Skip to main content

White Sharks’ Return a Good Sign

Thu, 05/22/2025 - 13:10

Long Island’s South Shore among species’ few confirmed nurseries in world

Joanna Steidle captured drone video on May 12 of a great white shark just a few hundred feet from Montauk’s ocean shoreline.
@joannasteidle

A certain New York City tabloid did its best to sensationalize drone footage captured this month depicting a great white shark a few hundred feet off the Montauk shoreline, but the sighting is neither surprising nor cause for concern, a local expert insisted.

The artist and drone pilot Joanna Steidle of Hamptons Drone Art posted the 56-second video of the apex predator on the social media platform X on May 12. It was taken that morning, she wrote, near Shadmoor State Park, a little west of Ditch Plain Beach, a popular surfing and swimming site. At 8:30 a.m., she wrote, “I spotted my first Great White Shark of the season! Just a few hundred feet from the coast of Montauk. Great whites are known to feed and breed off the coast of New York, and this should not alarm anyone.” The shark was swimming slowly, at about 3.5 miles per hour, she wrote.

• [Data segment]:

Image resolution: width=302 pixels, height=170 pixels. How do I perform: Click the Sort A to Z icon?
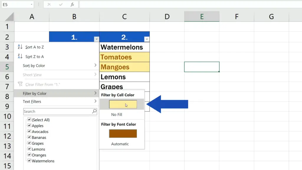point(20,47)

• [Job]:
Answer these from the article on white sharks off Montauk:
1. According to the subheading, what is Long Island's South Shore among?
2. How long was the video Joanna Steidle posted, and on which platform did she post it?
3. At about what speed was the shark swimming?

• [Result of this exercise]:
1. The species' few confirmed nurseries in the world.
2. It was 56 seconds long, and she posted it on X.
3. About 3.5 miles per hour.